> _Input rows_:
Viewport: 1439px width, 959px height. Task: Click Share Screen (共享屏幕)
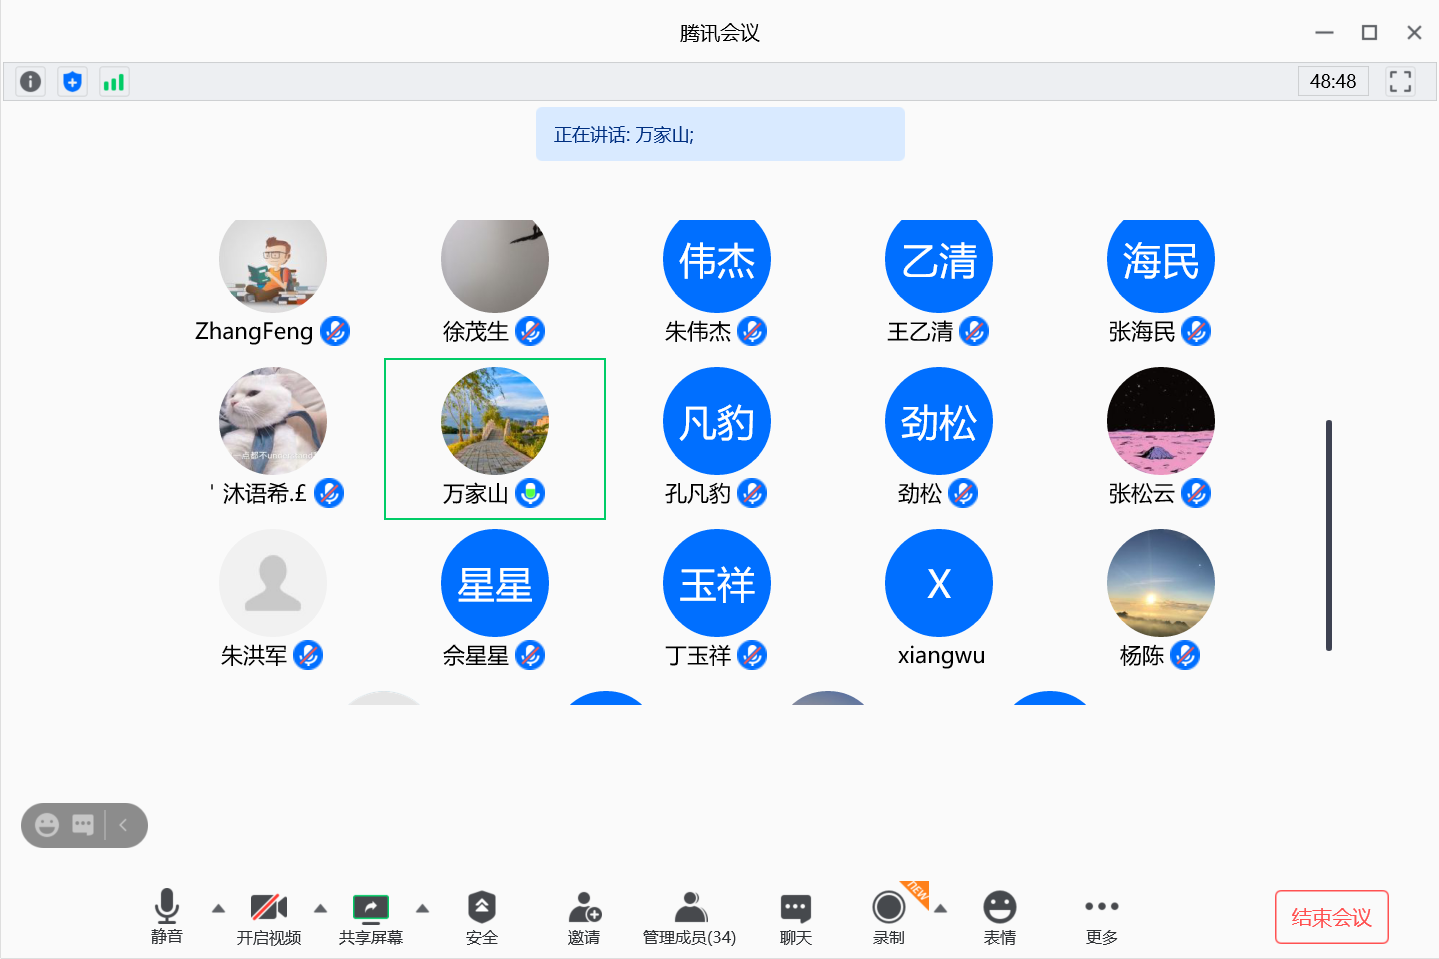coord(370,917)
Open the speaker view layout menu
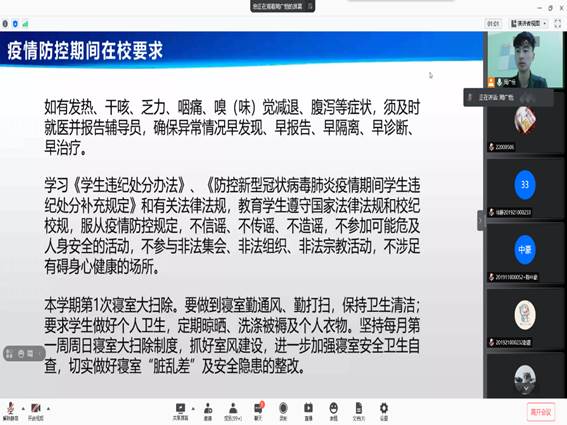 tap(528, 24)
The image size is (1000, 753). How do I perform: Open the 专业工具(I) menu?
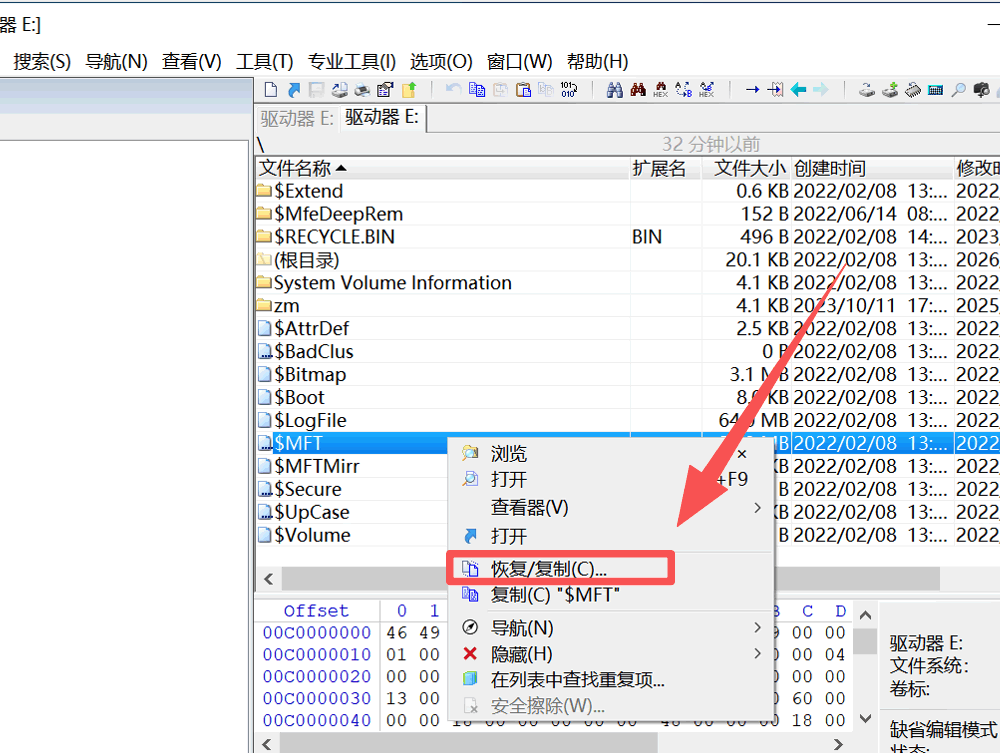[x=352, y=61]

> _Exercise objective_:
Can you list every line of the records above as a numbered list, skipping blank lines and leaving out the pictures?

> _Output for this task_:
1. Viewport: 1439px width, 959px height. Task: Click Share Screen (共享屏幕)
2. coord(370,917)
3. Open the speaker view layout menu
4.  tap(528, 24)
5. The image size is (1000, 753). How do I perform: Open the 专业工具(I) menu?
6. [x=352, y=61]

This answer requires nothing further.